BUENOS AIRES (AFP) - The world yesterday marked the one-year anniversary of the death of Diego Maradona, regarded by many as the best footballer of all time and a man adored in his native Argentina despite, or perhaps because of, his human flaws.
Argentinian club matches observed a minute of silence as players arranged themselves in a "10" formation on the pitch to honour Maradona's jersey number, while special masses were held.
One took place in the Buenos Aires slum where he grew up, while in Naples, Italy, where he spent part of his career, two statues of the striker were unveiled.
"We'll miss you for the rest of our lives," said the Argentinian Football League on the eve of the anniversary, with a video tribute to the man nicknamed "Pibe de Oro" (Golden Kid).
Maradona died of a heart attack in November last year at the age of 60, weeks after undergoing brain surgery for a blood clot.
His death shocked fans around the world, and tens of thousands queued to file past his coffin, draped in the Argentinian flag, at the presidential palace in Buenos Aires during three days of national mourning.
He may be dead, but in Argentina, Maradona is everywhere from mural frescos that portray him as a deity, to television series about his life and even a religion bearing his name.
His two goals - one of them being the "Hand of God" - in the 1986 World Cup quarter-finals which saw Argentina triumph over England made him an instant hero as he led the team to their second World Cup.
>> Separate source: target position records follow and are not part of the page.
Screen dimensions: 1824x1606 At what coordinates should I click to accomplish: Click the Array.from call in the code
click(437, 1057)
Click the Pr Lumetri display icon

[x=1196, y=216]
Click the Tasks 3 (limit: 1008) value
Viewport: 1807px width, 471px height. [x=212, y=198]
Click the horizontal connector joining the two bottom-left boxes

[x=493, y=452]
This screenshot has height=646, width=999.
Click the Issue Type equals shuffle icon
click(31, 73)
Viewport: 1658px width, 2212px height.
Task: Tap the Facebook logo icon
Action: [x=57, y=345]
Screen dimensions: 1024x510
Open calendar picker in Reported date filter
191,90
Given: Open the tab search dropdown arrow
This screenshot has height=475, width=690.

His rags-to-riches story, stellar sporting achievements, complicated life and dramatic death has entrenched his place in the Argentinian psyche.
In the cities, Maradona's name is memorialised in countless graffiti: "Diego lives", "10 Eternal" and "D10S" - a play on words with the Spanish word for god, "Dios", and Maradona's famous jersey number.
Murals in Buenos Aires depict him with angel wings, as a patron saint complete with halo and sceptre, or back here on Earth, kissing the World Cup.
There is an ongoing court case that contends Maradona's treatment post-surgery was rife with "deficiencies and irregularities", leading to his eventual death.
This, along with an inheritance dispute involving two of his daughters and an accusation by a Cuban woman who had an affair with Maradona as a minor 20 years ago, saying the former Napoli star had abused and raped her, has ensured he continues to dominate the headlines in the country.
On the fallen icon, Argentinian daily La Nacion said: "A year after his death, Diego, a creator of happiness, continues to also cause suffering.
"Through the sadness over his death, because we loved him so much. And through the evidence of his self-destruction. The great contradiction between public happiness and private suffering."